Work instruction:
Find the lines of the listing that contain the string "Given", and return them.

*** Opening Provided records ***

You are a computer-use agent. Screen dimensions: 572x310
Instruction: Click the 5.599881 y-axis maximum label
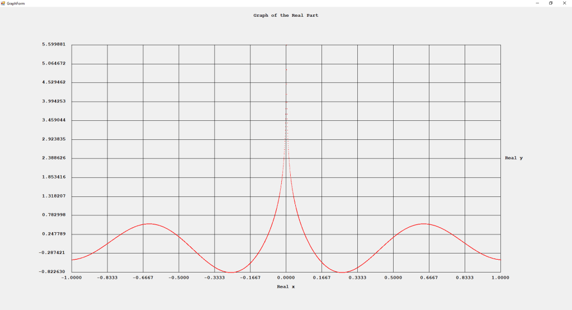51,44
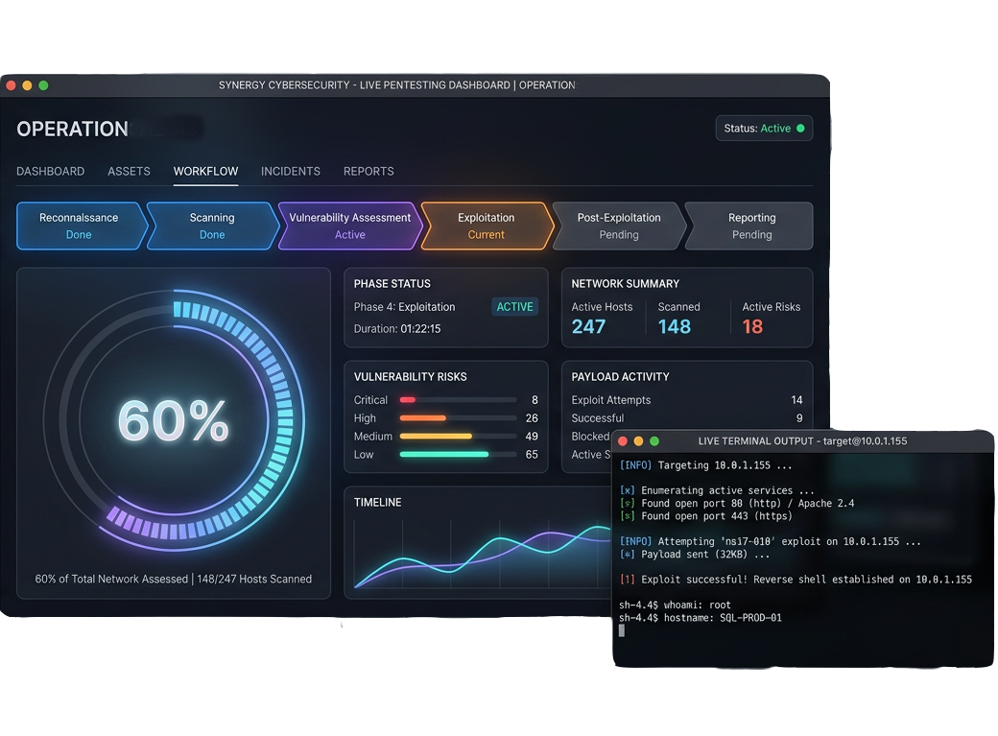Viewport: 998px width, 736px height.
Task: Click the Active Risks count 18
Action: click(752, 327)
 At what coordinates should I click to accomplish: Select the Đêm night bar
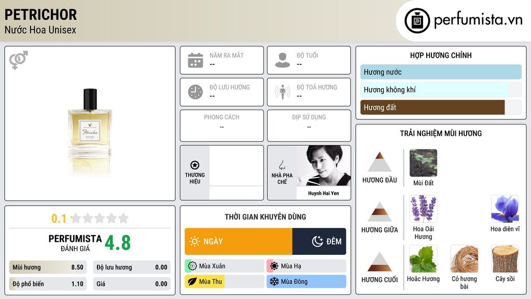tap(319, 241)
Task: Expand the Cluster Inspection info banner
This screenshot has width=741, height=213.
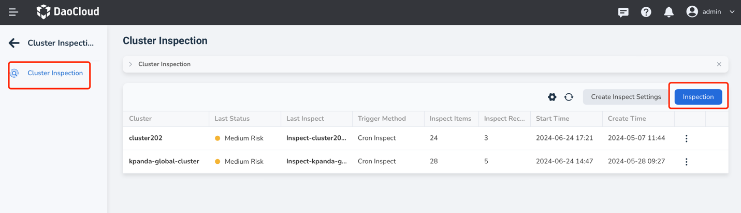Action: [130, 64]
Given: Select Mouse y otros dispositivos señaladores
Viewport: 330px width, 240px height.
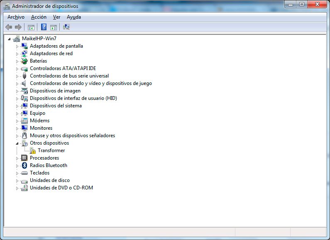Looking at the screenshot, I should tap(72, 136).
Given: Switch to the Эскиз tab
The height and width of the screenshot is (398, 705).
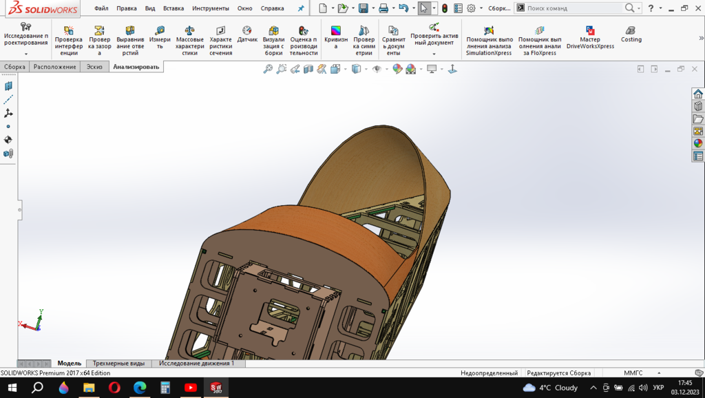Looking at the screenshot, I should click(94, 67).

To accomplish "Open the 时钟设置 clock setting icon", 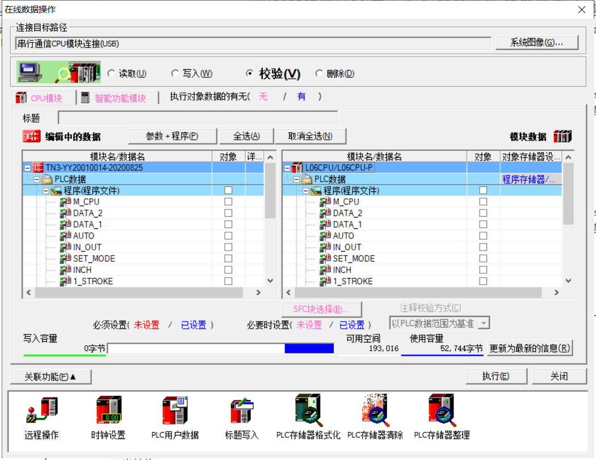I will coord(108,411).
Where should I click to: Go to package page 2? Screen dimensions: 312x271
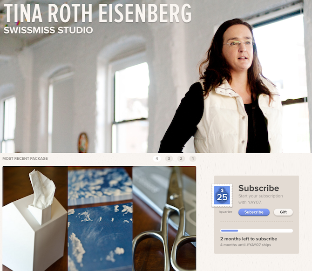pos(181,159)
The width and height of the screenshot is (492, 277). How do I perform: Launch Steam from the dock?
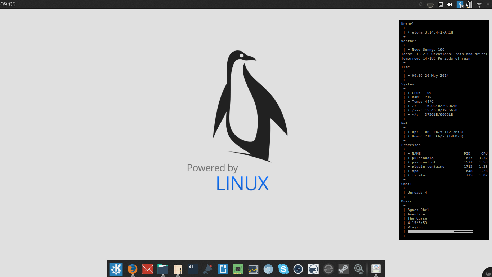[x=343, y=269]
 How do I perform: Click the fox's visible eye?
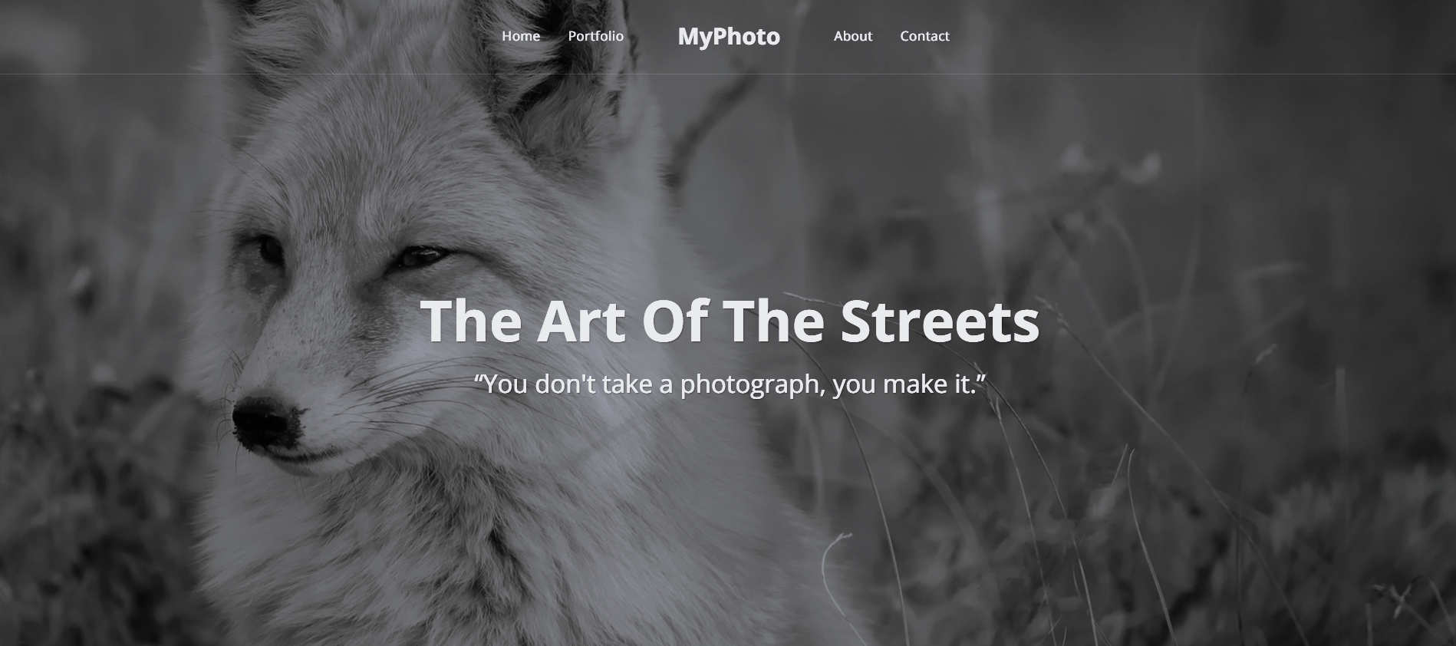click(x=419, y=256)
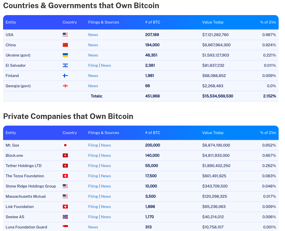Click 'Value Today' header in private companies table
Viewport: 285px width, 231px height.
coord(213,133)
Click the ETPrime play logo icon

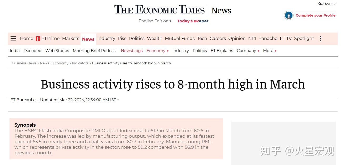point(38,39)
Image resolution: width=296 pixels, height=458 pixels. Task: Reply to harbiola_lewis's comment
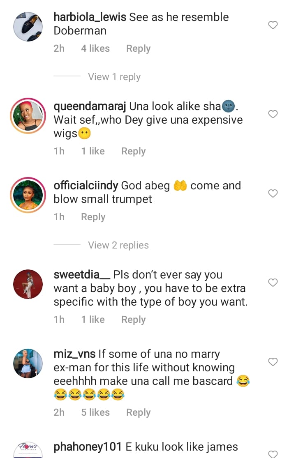click(138, 48)
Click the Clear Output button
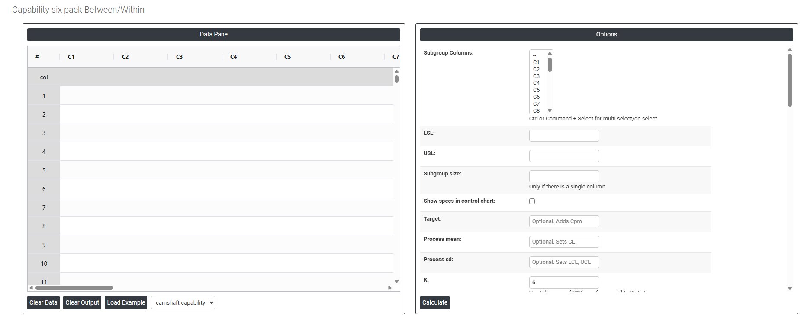 coord(82,302)
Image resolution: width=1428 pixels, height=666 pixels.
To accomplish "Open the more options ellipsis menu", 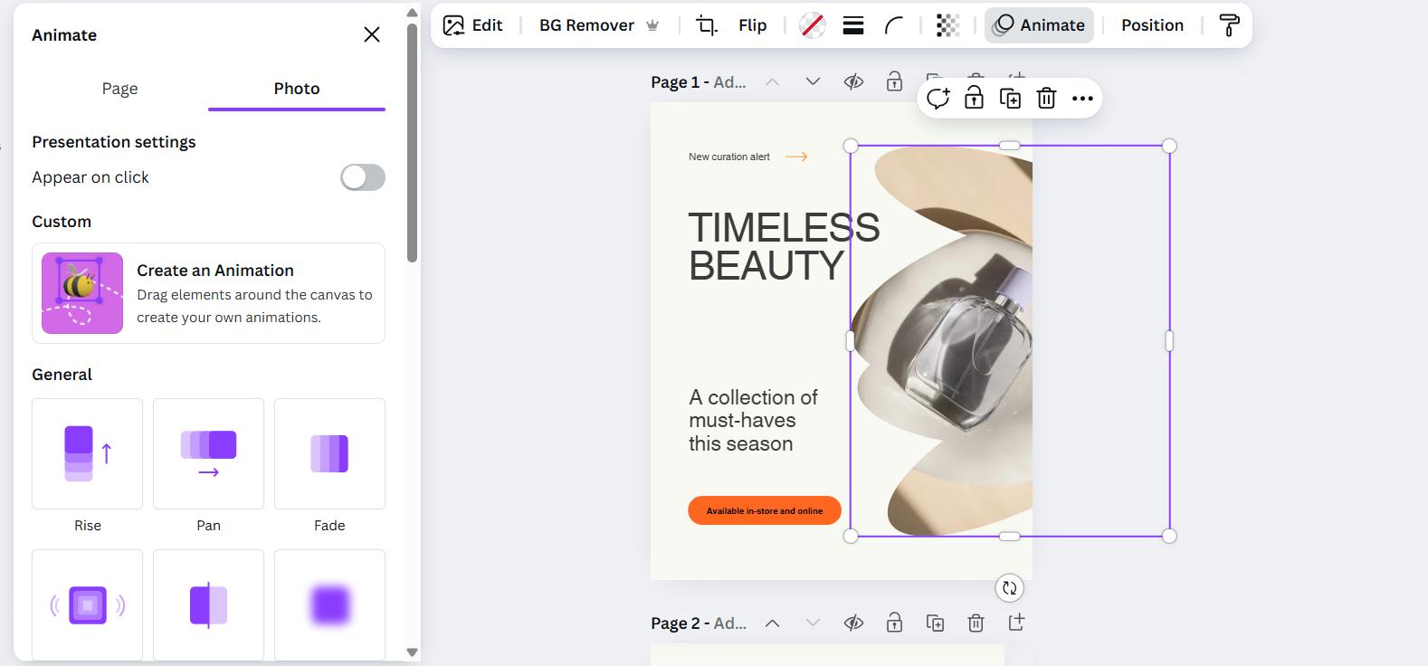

*** Closing Provided records ***

Task output:
Given: Select Mouse y otros dispositivos señaladores
Given: Switch to the Эскиз tab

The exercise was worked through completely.